Once the crowd dispersed, he changed into dry clothes and put on a lightweight down jacket held together by duct tape. His face was lightly stubbled, his fingertips were pruned, and he was still barefoot, bits of dirt between his toes. “My goal is to connect with nature and prove that I can live with barely nothing and be happy,” he said, now sitting on the ground and breaking a twig into pieces and creating a small pile on the earth in front of him. He explained that his hero is South African survivalist Mike Horn, who’s traversed the Arctic and circled the Equator. But his own approach was different. Germain wanted to push himself, yes. It’s just not solely about endurance. “I want to take some time to, you know, read and write and just chill. To think,” he said, his hazel eyes opening wide, the tips of his golden eyelashes shimmering in the late-day sun. “When you swim, you’re in a bubble. You hear the sound of the water and nothing else. I like learning, but from what is in front of my eyes.”

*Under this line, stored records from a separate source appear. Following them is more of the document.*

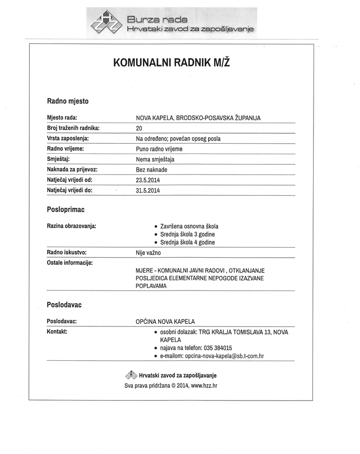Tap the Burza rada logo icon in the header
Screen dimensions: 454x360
[x=106, y=22]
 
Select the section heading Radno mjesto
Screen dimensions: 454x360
[x=68, y=101]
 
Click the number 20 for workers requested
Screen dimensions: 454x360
[x=139, y=128]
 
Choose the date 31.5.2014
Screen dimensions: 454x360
[x=147, y=191]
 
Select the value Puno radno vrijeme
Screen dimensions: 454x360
[x=159, y=149]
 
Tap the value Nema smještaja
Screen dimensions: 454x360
[x=155, y=159]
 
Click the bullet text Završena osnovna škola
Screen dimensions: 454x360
[x=189, y=226]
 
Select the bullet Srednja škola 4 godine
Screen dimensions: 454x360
[x=187, y=243]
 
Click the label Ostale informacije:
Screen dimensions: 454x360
[x=70, y=262]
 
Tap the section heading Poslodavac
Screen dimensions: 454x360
[x=64, y=305]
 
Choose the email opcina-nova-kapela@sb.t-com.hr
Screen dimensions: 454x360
[x=225, y=356]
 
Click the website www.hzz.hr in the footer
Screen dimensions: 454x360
[x=204, y=386]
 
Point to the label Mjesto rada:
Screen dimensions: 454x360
[x=62, y=118]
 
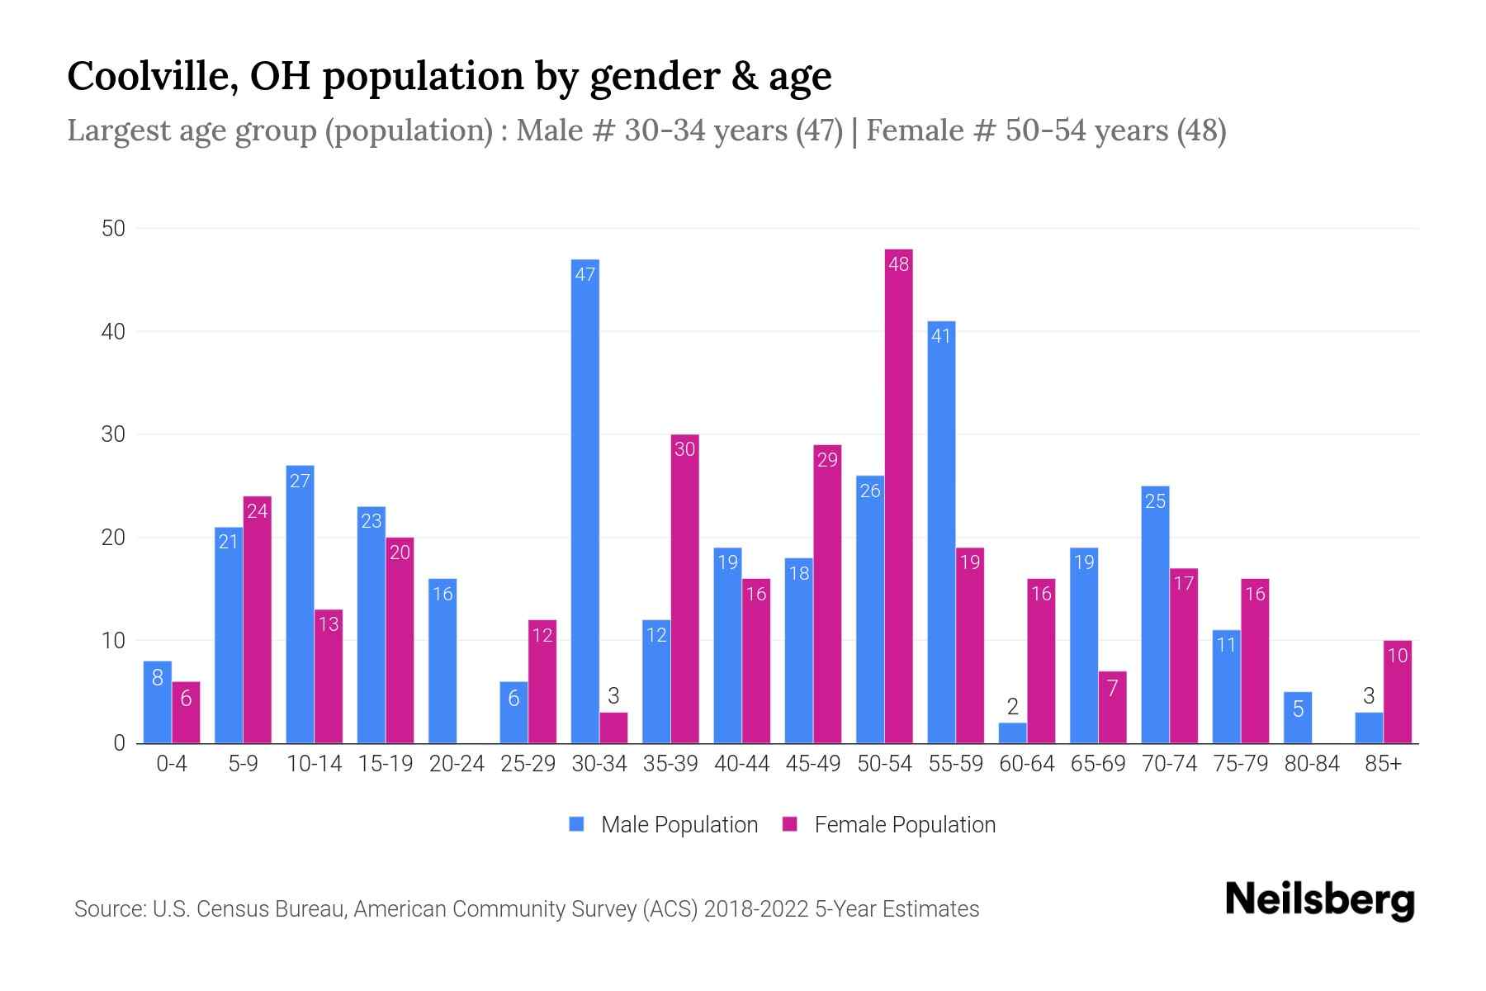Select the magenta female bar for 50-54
tap(898, 496)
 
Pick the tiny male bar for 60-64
tap(1012, 733)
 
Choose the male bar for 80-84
tap(1297, 718)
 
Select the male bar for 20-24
tap(442, 661)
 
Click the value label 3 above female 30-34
tap(613, 695)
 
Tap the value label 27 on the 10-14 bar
tap(300, 481)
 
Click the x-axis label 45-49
tap(812, 764)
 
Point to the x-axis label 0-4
tap(172, 764)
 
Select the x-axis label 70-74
tap(1169, 764)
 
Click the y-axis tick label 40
tap(113, 332)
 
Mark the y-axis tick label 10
tap(113, 641)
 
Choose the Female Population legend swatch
tap(790, 824)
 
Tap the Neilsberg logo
tap(1319, 900)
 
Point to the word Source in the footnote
tap(108, 909)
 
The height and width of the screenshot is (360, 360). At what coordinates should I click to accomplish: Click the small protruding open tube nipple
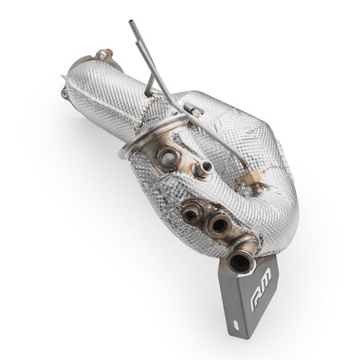pyautogui.click(x=206, y=168)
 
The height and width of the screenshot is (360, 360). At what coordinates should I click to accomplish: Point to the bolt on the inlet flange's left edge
pyautogui.click(x=64, y=93)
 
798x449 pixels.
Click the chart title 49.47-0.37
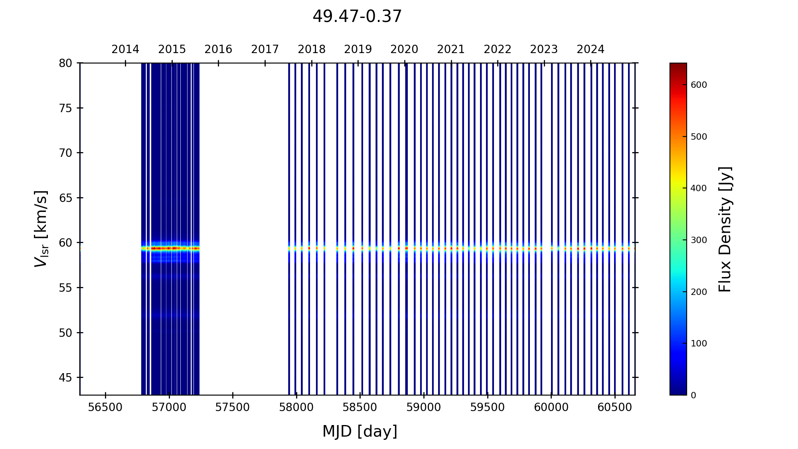(x=357, y=17)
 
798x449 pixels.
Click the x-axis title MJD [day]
(x=359, y=431)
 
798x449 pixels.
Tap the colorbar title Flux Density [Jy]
(x=725, y=229)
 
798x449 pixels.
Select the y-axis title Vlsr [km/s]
(x=41, y=229)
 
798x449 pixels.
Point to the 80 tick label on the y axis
(x=65, y=63)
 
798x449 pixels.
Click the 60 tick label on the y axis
(x=65, y=243)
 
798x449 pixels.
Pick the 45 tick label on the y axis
(x=65, y=378)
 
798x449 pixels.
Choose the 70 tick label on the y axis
(x=65, y=153)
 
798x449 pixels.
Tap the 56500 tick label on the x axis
(x=105, y=407)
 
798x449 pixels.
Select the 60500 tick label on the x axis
(x=614, y=407)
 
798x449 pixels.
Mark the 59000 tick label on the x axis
(x=424, y=407)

Germain, who has big eyes, a wavy crew cut, and the lean but muscular physique of a young Adonis, has been swimming since the age of two, just after he learned to walk, and has always been more comfortable moving barefoot and bare-chested through nature than in the stuffy confines of a classroom. “The system wasn’t made for me,” he said, explaining his decision not to continue college—much to his parent’s chagrin. Rather than immersing himself in textbooks, he prefers to learn through experience. He needs something visceral to motivate him, like when, in 2018, he spent months training to swim the English Channel. Completing the 21-mile journey in nine hours and 47 minutes—three hours of which he had tendonitis in his left arm—he became the youngest French person to accomplish the iconic endeavor. Before the crossing, his nutritionist had recommended a meat-heavy diet that sustained him for the journey. But afterward, he felt drained of energy and purpose. “My body was, like, dead,” he said. “I couldn’t sleep. I couldn’t wake up. I was so tired. I couldn’t endure that type of eating anymore.”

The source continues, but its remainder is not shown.